Opening up multiple ports in the XP built-in firewall

[Joma]

Hi,

1. I'm trying to use a P2P application that requires the firewall to open up
ports 1024-65535 in the outgoing direction. How may I do this? Add thousands
of entries manually?

2. How do I set up the same as in #1 but for incoming ports?

3. How can enable UDP replies to come in to the computer? (Perhaps enabled
regardless of firewall setting?)

PS. Perhaps it's not too good to open up that many ports in a firewall (not
too surprising, eh? ;-). What should I be most wary of, opening that many
*incoming* ports or that many *outgoing* ports?

thank you!

 

[Doug Kanter]

With that many ports open, why not just shut down the firewall? What
kind of app needs that sort of access?

 

[Chuck]

Hi,

1. I'm trying to use a P2P application that requires the firewall to open up
ports 1024-65535 in the outgoing direction. How may I do this? Add thousands
of entries manually?

2. How do I set up the same as in #1 but for incoming ports?
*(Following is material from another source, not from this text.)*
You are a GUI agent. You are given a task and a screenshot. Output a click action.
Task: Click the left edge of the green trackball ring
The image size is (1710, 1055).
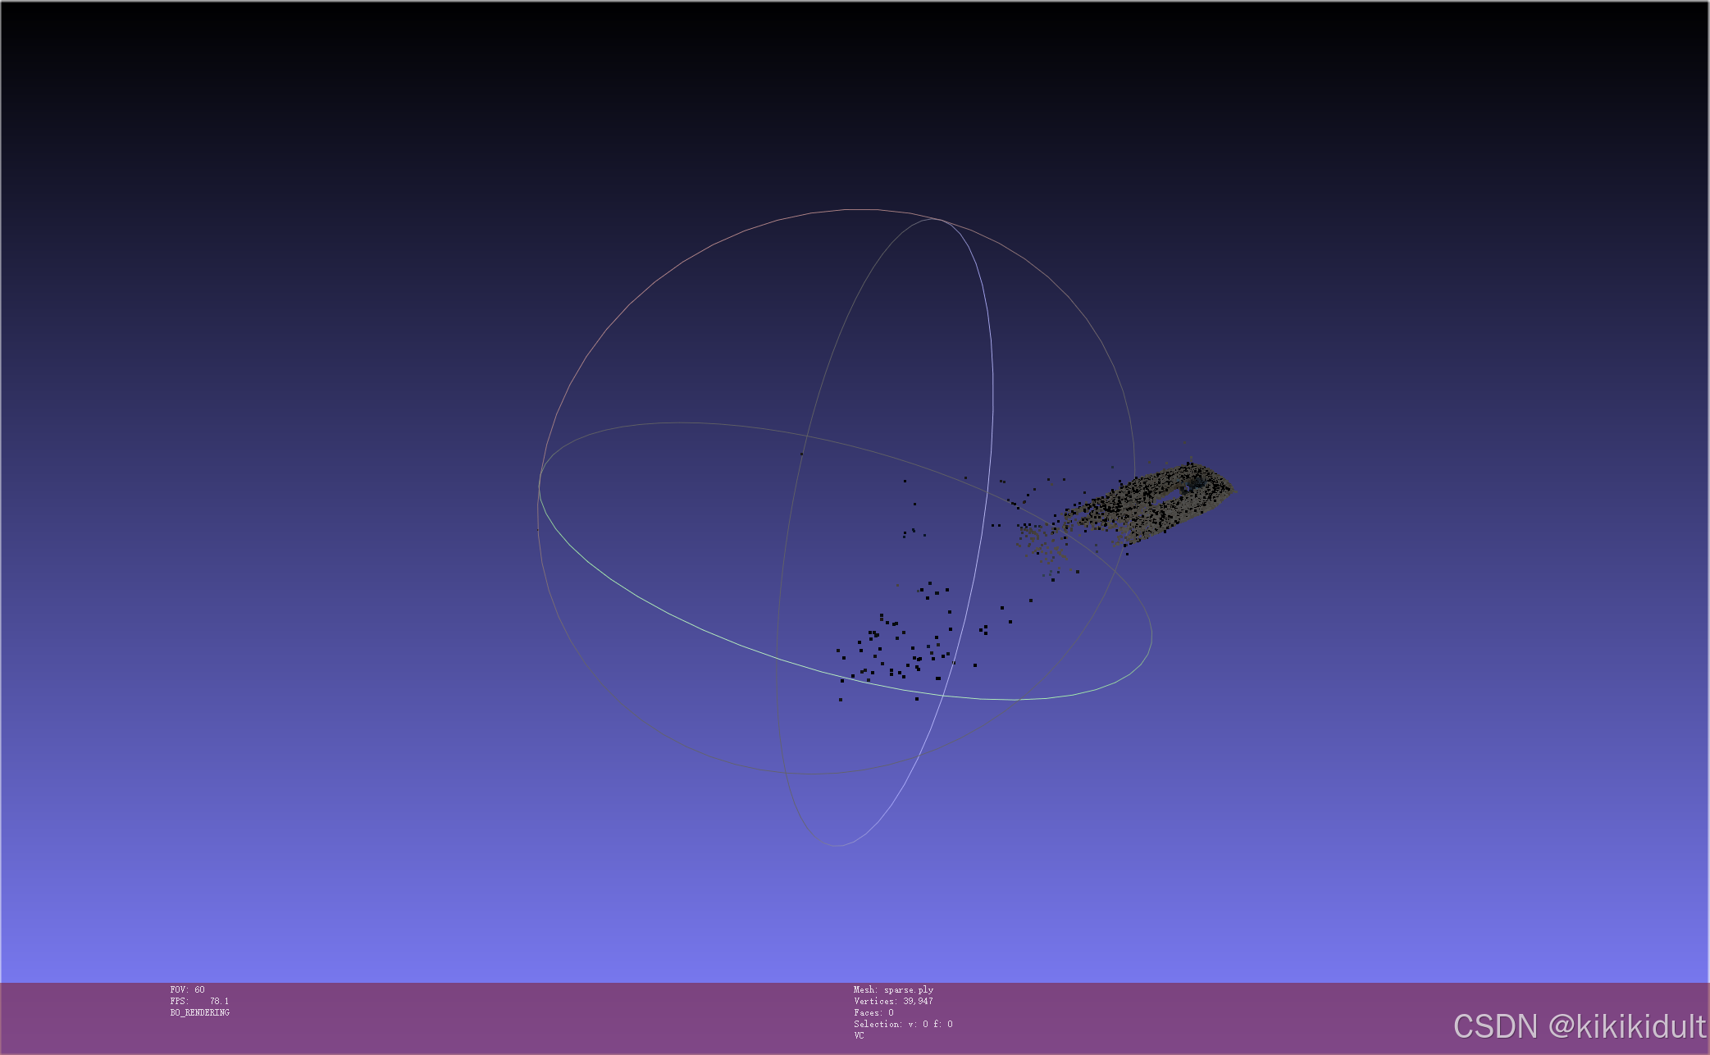tap(540, 487)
3. How can enable UDP replies to come in to the computer? (Perhaps enabled
regardless of firewall setting?)

PS. Perhaps it's not too good to open up that many ports in a firewall (not
too surprising, eh? ;-). What should I be most wary of, opening that many
*incoming* ports or that many *outgoing* ports?

thank you!

Joma,

1. ICF doesn't filter outgoing packets.

2. You enable, and configure, ICF on a per connection basis. From
the Properties wizard for the network connection that you are using
for your internet, the Advanced tab, then the Settings button, and
finally the Add button takes you to the wizard where you can add
custom port numbers to the incoming filter.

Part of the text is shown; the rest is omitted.